Clothiers vie to outfit them to promote their designs at major events, often "lending" them the garments for a brief but potentially lucrative moment in the spotlight.
The recent Academy Awards not only celebrated the best in the movie industry but also functioned as the runway for new products of international designers.
The role of movie stars has been so great in lifting up the status of designers and boosting their business that it outshines the much feted supermodels.
The 67-year-old Nino Cerruti is just one example of a fashion designer who has risen to global fame on the back of celebrity endorsements. Although he inherited a well-established textile business from his family, Cerruti gained his celebrity status in 1986 when he began outfitting movie stars like Kathleen Turner and Michael Douglas. Actually, he had dressed Jean Paul Belmondo in 1965.
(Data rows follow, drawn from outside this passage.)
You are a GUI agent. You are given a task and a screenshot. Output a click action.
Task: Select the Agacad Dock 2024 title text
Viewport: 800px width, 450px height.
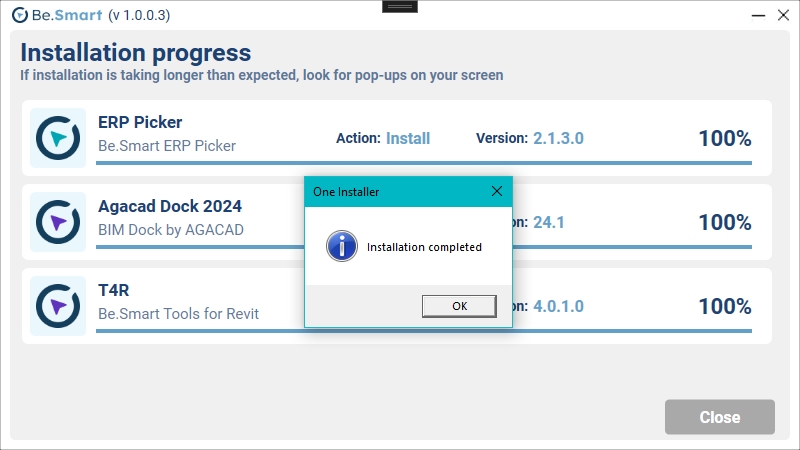point(169,206)
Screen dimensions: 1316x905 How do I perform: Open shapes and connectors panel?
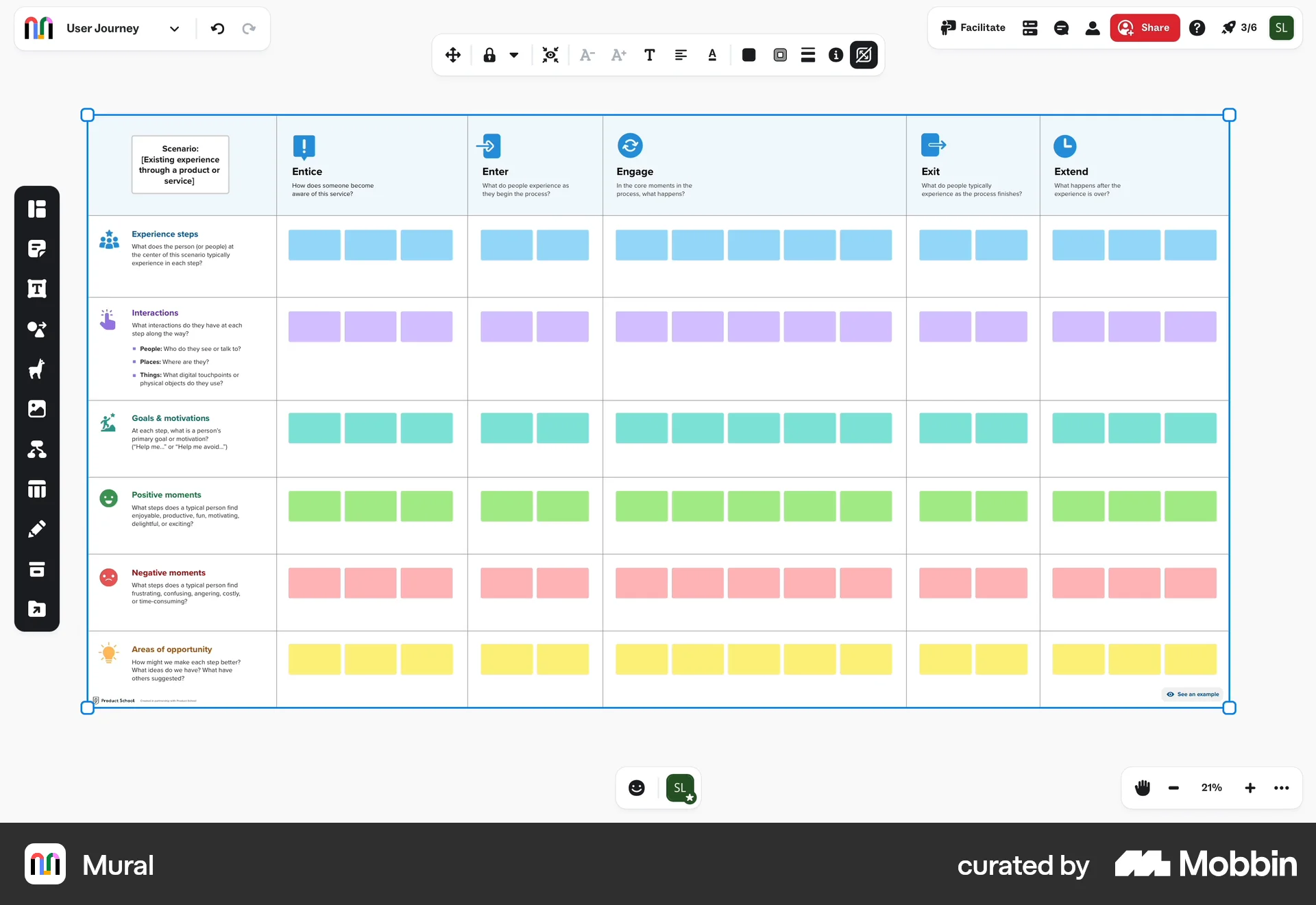click(37, 329)
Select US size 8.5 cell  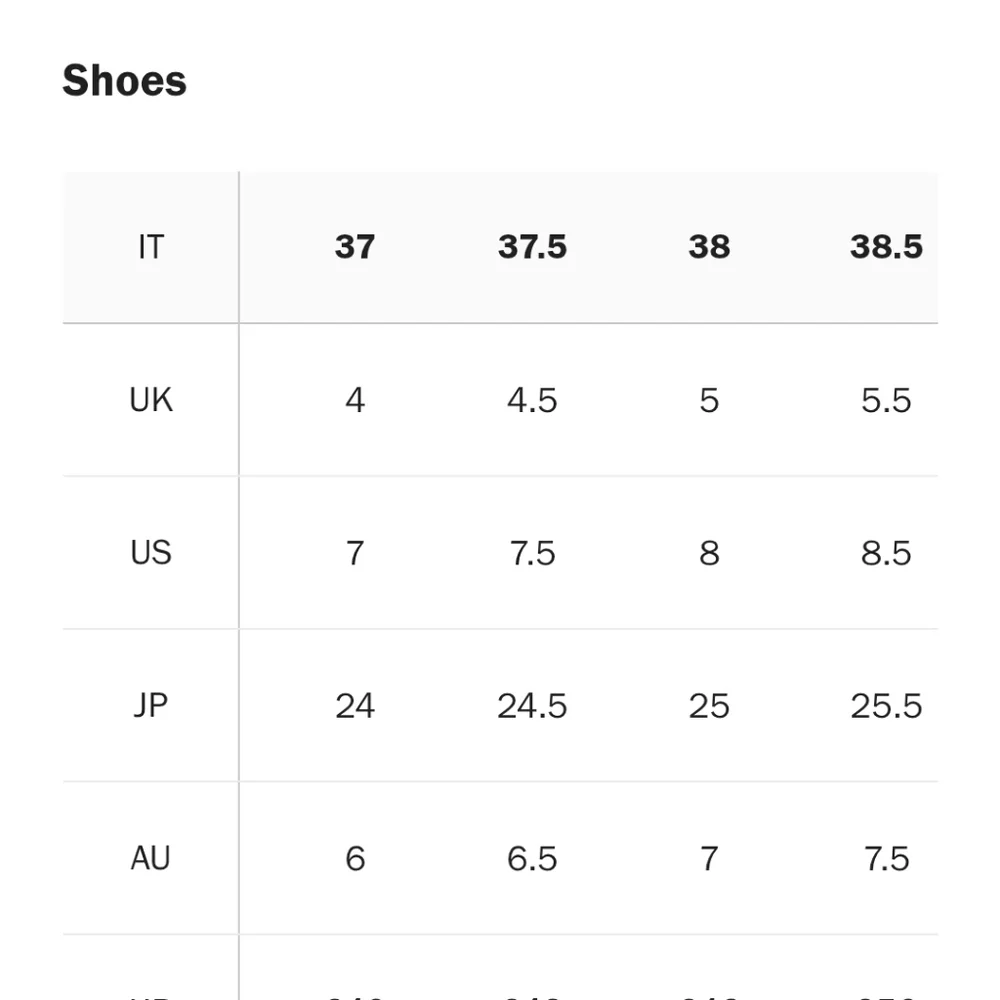click(x=886, y=553)
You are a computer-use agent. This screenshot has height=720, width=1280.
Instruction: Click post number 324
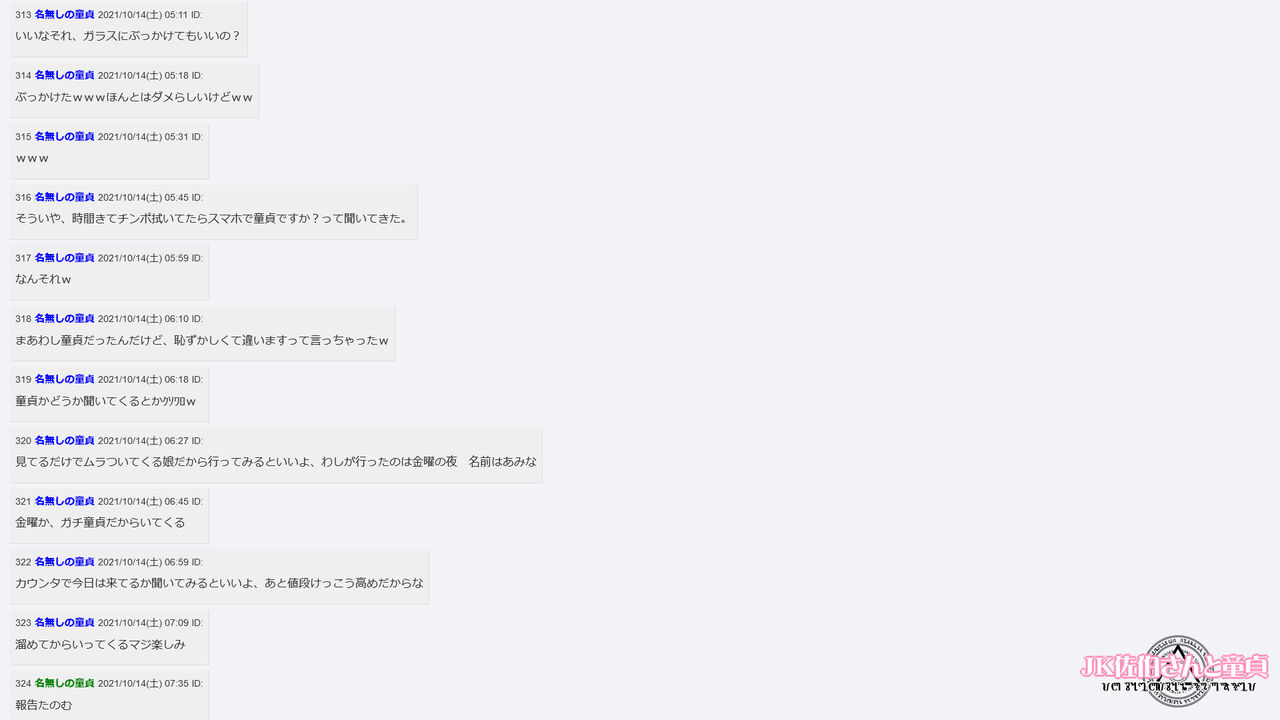point(23,684)
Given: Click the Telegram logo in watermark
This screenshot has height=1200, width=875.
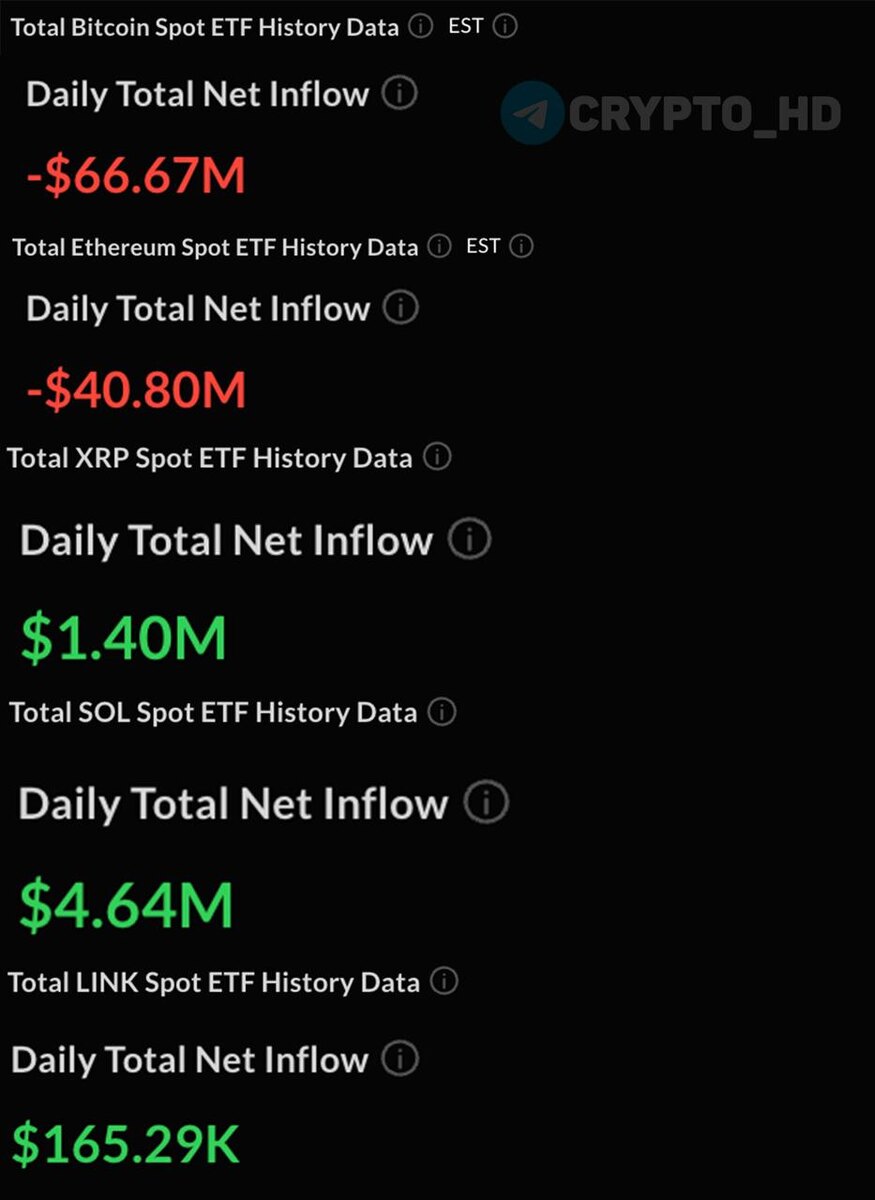Looking at the screenshot, I should coord(532,113).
Oscar winners Jodie Foster and Anthony Hopkins in The Silence of the Lambs, Richard Gere and Julia Roberts in Pretty Woman all wore Cerruti designs.
The list does not stop there. Demi Moore in Indecent Proposal, Sharon Stone in her thriller Basic Instinct and Harrison Ford in the romance Sabrina donned his designs.
Cerruti's latest sensation was the slinky and elegant wedding gown of John F. Kennedy Jr's bride Carolyn Bessette, which none other than Time declared was the most famous and most photographed dress of 1996. The gown was actually designed by Narcisco Rodriguez, a young designer in the house of Cerruti.
"I was already close to the movie world since I was young," Cerruti told a group of Indonesian journalists during the recent World Apparel Convention in Hong Kong. "I always love watching good films."
Born in Biella, Italy in l930, Cerruti took control of his family business in 1957. The Cerrutis had long been involved in Italy's textile and clothing industry.
Unlike his predecessors who focused on producing fabrics, Cerruti changed his business direction to the fashion business, which flourished in Italy during the late 1950s.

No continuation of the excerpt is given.